Only lines holding the word "dropdown" are wanted from the records; copy all of them.

Stored records:
++++++++++
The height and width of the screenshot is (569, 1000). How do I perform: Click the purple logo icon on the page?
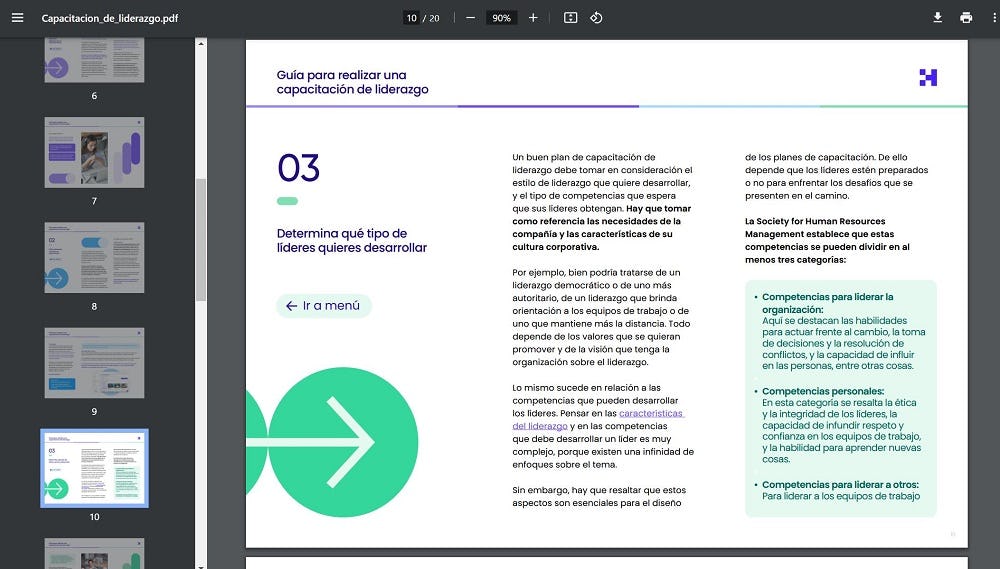pos(928,78)
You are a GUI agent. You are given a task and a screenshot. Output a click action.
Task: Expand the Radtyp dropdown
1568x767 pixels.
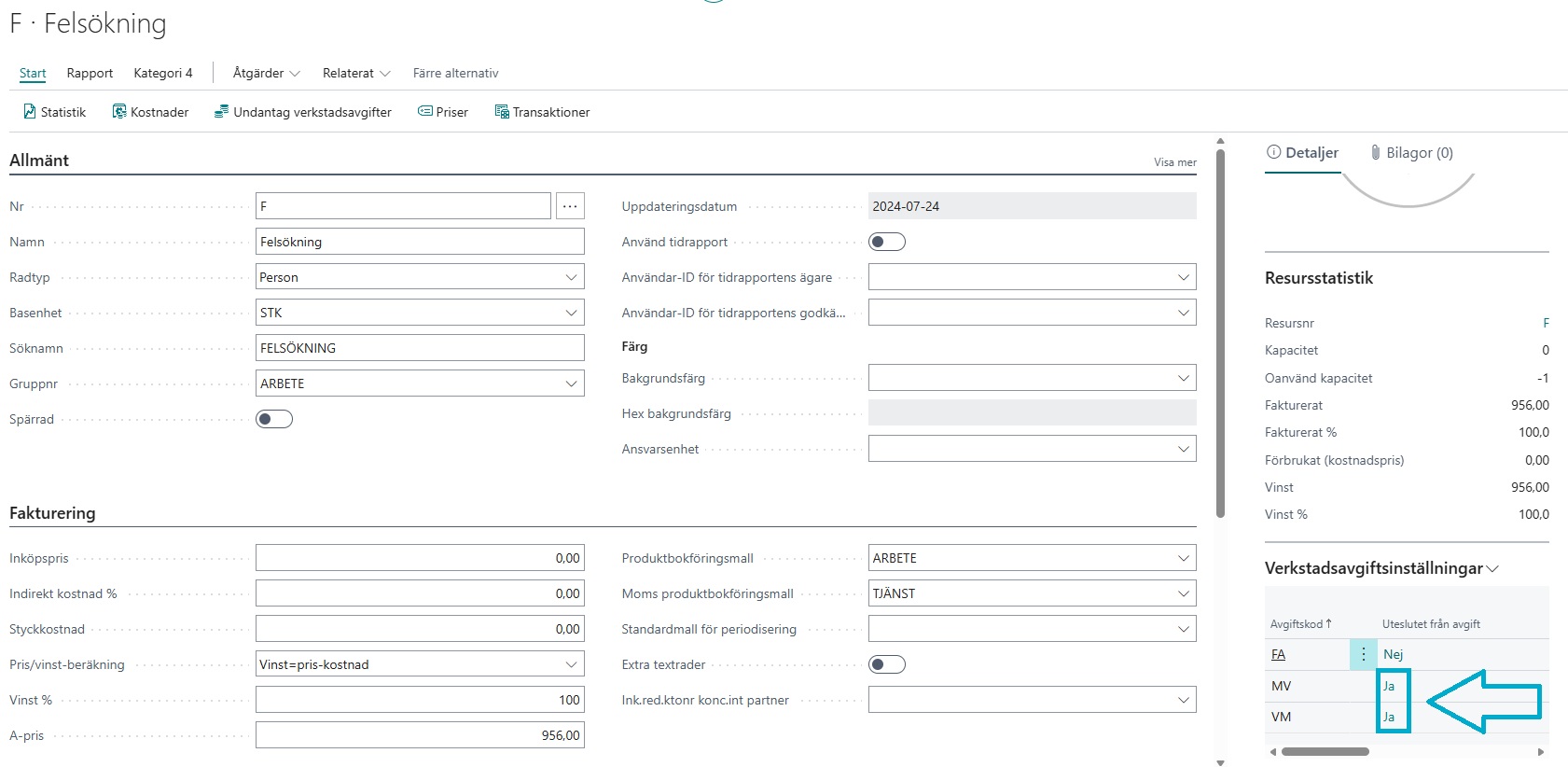[571, 277]
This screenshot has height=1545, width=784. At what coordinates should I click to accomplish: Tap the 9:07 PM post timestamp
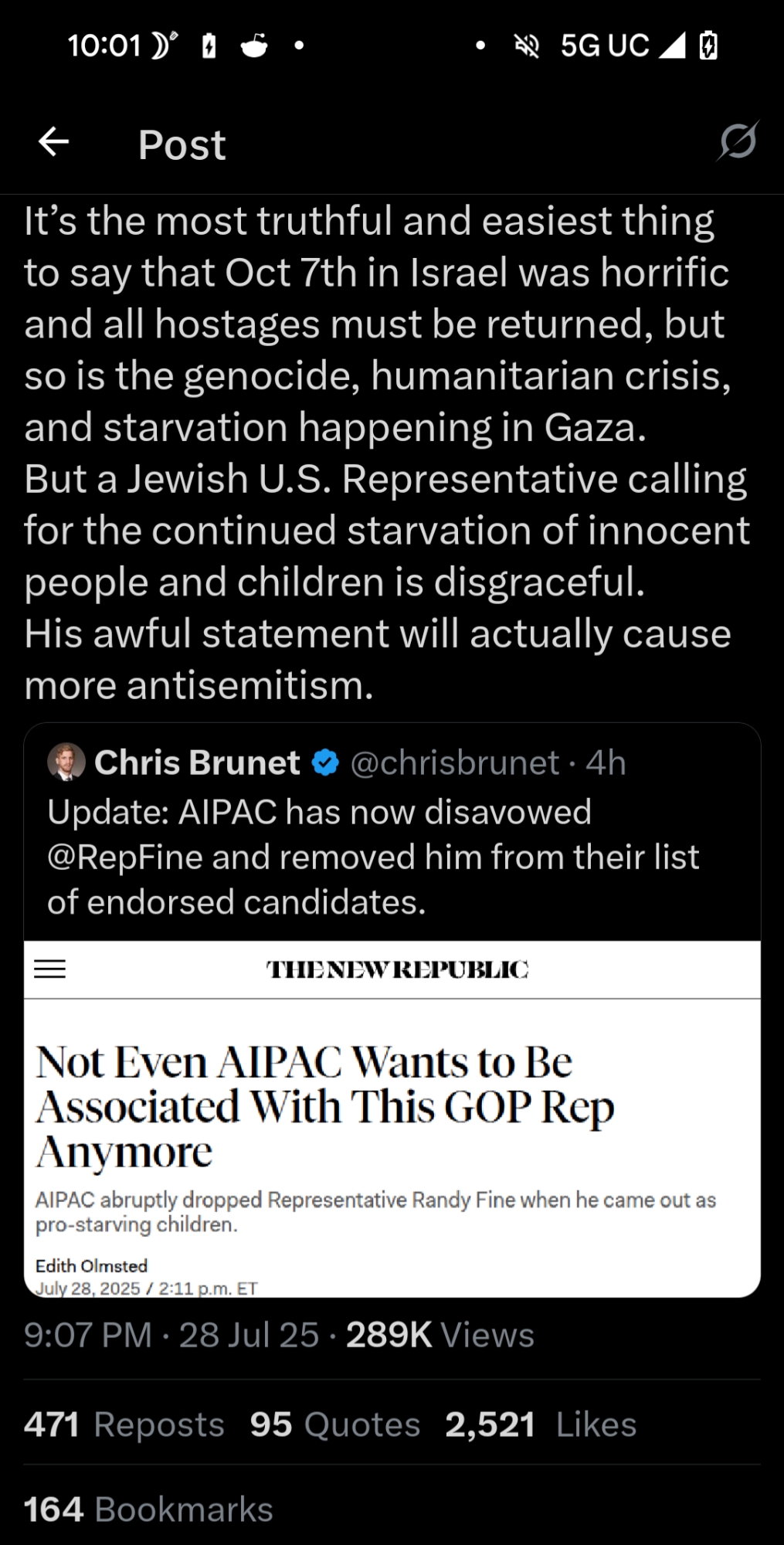(88, 1335)
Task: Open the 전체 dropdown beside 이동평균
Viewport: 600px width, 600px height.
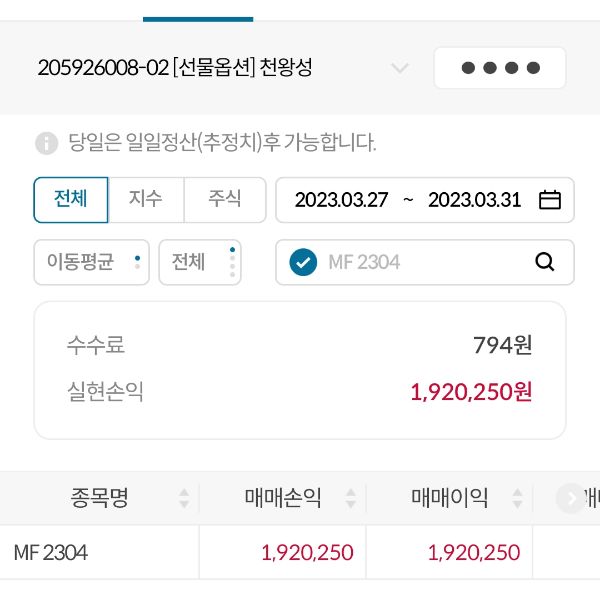Action: [x=200, y=262]
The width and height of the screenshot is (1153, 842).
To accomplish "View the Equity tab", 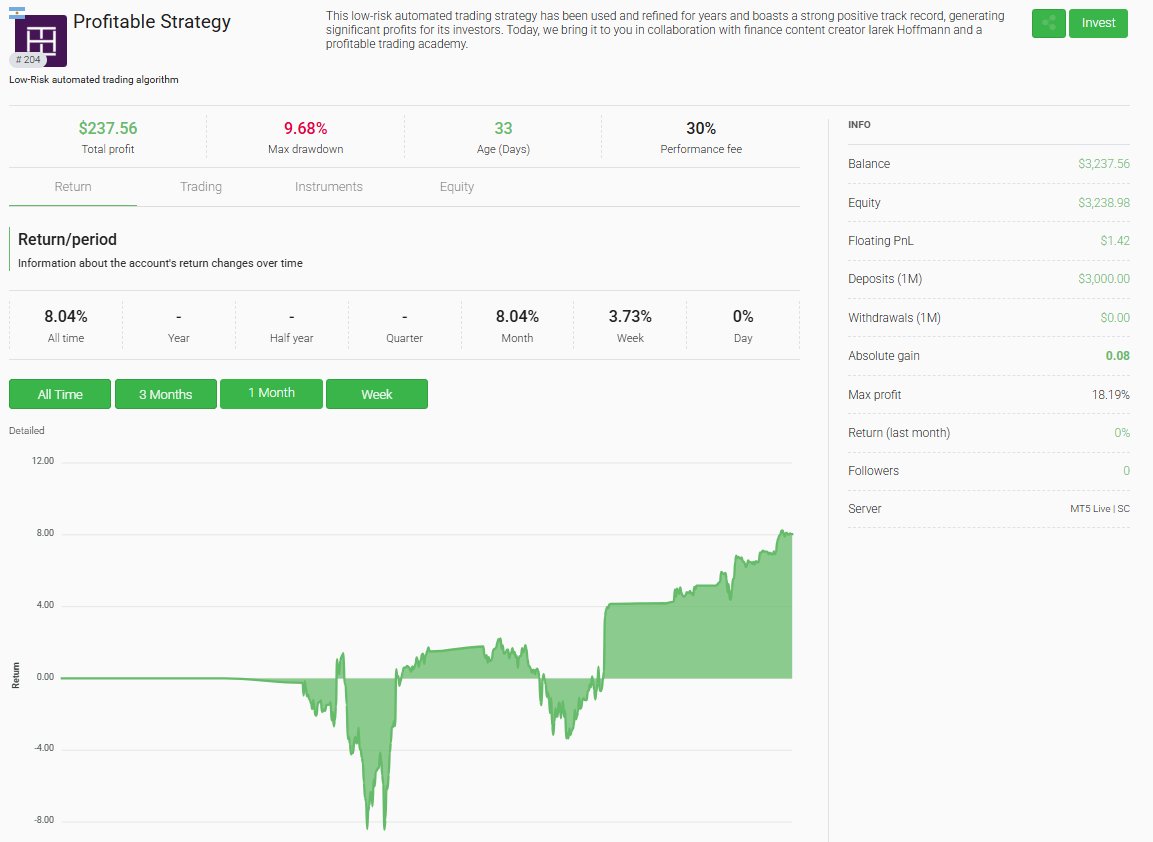I will click(x=456, y=187).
++++++++++
# Answer for this exercise
Task: Expand the Radtyp dropdown
Task: Open the 전체 dropdown beside 이동평균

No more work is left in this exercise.